Photos sucks as a manager in so many ways. I agree nothing has got to the level Lightroom has. A fun fact: you can use just the Library module of Lightroom Classic for free. You do need an Adobe account, but you do not need a plan.
Totally agree. I noticed it today on my phone and I am not amused. All the ACS is so obtrusively placed that it is not worthy of Apple. If I wished to be pestered with advertisement, I would choose a different platform.
I think Apple should not do much freemium at all. It quickly degrades the premium Apple experience if you do not have a certain subscription. Either free or paid. I do not need ACS and I certainly not paying 100+ €/$/£ for some templates.
My gripe with Pages is that its styles lock you in.
On those happy occasions I write for someone else, I have to conform to their formatting.
I may want to send my work to someone else with very different formatting requirements.
Pages won’t let me load a new style set. I have to change my document to match the new requirements. If the first guy wants a correction, I have to change his copy and also new copies with revised styles. Bummer.
It is otherwise a very pleasant word processor.

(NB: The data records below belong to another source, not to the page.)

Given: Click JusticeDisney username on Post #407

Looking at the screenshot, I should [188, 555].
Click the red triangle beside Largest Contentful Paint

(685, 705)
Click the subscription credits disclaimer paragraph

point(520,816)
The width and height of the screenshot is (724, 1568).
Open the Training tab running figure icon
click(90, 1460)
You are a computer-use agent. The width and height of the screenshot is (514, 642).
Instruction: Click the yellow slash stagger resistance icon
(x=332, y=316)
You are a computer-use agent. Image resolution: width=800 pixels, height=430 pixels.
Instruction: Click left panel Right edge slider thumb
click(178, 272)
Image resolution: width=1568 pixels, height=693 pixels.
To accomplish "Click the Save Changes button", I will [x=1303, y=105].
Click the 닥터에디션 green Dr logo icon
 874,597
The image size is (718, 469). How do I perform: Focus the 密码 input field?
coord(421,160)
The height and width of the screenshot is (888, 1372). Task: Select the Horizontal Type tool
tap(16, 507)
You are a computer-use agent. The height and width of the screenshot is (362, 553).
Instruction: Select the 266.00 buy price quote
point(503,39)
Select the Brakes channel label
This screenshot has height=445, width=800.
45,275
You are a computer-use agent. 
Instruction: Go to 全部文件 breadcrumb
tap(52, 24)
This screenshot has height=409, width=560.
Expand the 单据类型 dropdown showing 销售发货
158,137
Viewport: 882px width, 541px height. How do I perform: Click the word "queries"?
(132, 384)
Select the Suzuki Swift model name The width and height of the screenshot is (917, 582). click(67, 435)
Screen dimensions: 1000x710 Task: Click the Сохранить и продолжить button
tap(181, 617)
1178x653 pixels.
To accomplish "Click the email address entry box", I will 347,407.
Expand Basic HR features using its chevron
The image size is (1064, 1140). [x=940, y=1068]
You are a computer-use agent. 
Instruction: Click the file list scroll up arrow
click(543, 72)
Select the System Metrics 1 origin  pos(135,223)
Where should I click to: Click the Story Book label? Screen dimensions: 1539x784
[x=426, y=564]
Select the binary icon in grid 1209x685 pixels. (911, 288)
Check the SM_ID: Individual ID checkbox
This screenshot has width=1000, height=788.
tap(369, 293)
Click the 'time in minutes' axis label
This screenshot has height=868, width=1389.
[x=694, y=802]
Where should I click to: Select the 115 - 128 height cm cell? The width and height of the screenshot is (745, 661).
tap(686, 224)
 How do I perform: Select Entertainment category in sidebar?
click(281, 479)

This is exactly what I was worried about when they first released the announcement of creators studio. The upsell within their apps just feels off brand for them and cheesy. Especially when you’ve been beating the drum of being a hardware company and justifying the premium prices by offering the full package. I don’t care for the new features and I’m not interested in subscribing, but let me hide that nonsense away at least.
You can at least remove the tools from the Toolbar. But that’s all. You can submit feedback within the apps, and I’m doing so.